▶ [SELECTED EXCERPT]
+---+
AN EXAMINATION OF HYDROXYL RADICAL: OUR CURRENT UNDERSTANDING OF THE OXIDATIVE CAPACITY OF THE TROPOSPHERE THROUGH EMPIRICAL, BOX, AND GLOBAL MODELING APPROACHES

Hydroxyl radical (OH) is the primary oxidant in the troposphere, initiating the removal of numerous atmospheric species including greenhouse gases, pollutants that are detrimental to human health, and ozone-depleting substances. Because of the complexity of OH chemistry, models vary widely in their OH chemistry schemes and resulting methane (CH4) lifetimes. The current state of knowledge concerning global OH abundances is often contradictory. This body of work encompasses three projects that investigate tropospheric OH from a modeling perspective, with the goal of improving the tropospheric community’s knowledge of the atmospheric lifetime of CH4. First, measurements taken during the airborne CONvective TRansport of Active Species in the Tropics (CONTRAST) field campaign are used to evaluate OH in global models. A box model constrained to measured variables is utilized to infer concentrations of OH along the flight track. Results are used to evaluate global model performance, suggest against the existence of a proposed “OH Hole” in the tropical Western Pacific, and investigate implications of high O3/low H2O filaments on chemical transport to the stratosphere. While methyl chloroform-based estimates of global mean OH suggest that models are overestimating OH, we report evidence that these models are actually underestimating OH in the tropical Western Pacific. The second project examines OH within global models to diagnose differences in CH4 lifetime. I developed an approach to quantify the roles of OH precursor field differences (O3, H2O, CO, NOx, etc.) using a neural network method. This technique enables us to approximate the change in CH4 lifetime resulting from variations in individual precursor fields. The dominant factors driving CH4 lifetime differences between models are O3, CO, and J(O3-O1D). My third project evaluates the effect of climate change on global fields of OH using an empirical model. Observations of H2O and O3 from satellite instruments are combined with a simulation of tropical expansion to derive changes in global mean OH over the past 25 years. We find that increasing H2O and increasing width of the tropics tend to increase global mean OH, countering the increasing CH4 sink and resulting in well-buffered global tropospheric OH concentrations.
+---+
▶ [EXERCISE INSTRUCTIONS] Do these statements agree with the abstract on hydroxyl radical? Answer yes or no for each and quote the words that decide it. (a) A box model constrained to measured variables was used to infer OH concentrations along the flight track. (b) The results support the existence of an "OH Hole" in the tropical Western Pacific. (c) Increasing H2O tends to decrease global mean OH. The lines that follow have nothing to do with the abstract on hydroxyl radical.
+---+
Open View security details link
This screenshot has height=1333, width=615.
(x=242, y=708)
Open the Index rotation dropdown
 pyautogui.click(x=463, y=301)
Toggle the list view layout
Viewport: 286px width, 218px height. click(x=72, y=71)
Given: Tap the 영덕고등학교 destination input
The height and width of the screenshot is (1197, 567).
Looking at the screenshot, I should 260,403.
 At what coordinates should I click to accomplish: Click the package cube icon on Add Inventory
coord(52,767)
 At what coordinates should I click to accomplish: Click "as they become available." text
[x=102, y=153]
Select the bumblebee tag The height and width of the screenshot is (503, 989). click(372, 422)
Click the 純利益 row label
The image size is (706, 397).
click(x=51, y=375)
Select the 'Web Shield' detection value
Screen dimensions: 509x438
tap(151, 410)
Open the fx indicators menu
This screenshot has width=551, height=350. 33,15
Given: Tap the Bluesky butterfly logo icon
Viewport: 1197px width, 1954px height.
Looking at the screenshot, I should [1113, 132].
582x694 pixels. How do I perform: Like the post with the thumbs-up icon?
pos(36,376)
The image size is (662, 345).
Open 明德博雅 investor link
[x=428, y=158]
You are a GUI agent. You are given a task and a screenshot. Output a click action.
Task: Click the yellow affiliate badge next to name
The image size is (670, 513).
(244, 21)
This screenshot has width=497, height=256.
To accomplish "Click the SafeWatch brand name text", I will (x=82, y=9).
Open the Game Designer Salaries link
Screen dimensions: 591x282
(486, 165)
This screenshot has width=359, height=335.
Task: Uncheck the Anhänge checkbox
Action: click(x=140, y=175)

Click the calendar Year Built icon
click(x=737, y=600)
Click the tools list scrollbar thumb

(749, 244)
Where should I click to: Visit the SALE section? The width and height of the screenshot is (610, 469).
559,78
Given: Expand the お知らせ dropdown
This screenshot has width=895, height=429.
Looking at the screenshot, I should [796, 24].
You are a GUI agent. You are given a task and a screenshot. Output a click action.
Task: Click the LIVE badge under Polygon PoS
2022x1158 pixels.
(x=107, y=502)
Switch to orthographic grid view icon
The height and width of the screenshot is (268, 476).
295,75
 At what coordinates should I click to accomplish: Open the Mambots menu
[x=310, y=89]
+---+
▶ [ANSWER SECTION]
(a) Yes: "A box model constrained to measured variables is utilized to infer concentrations of OH along the flight track."
(b) No: "suggest against the existence of a proposed “OH Hole” in the tropical Western Pacific"
(c) No: "increasing H2O and increasing width of the tropics tend to increase global mean OH"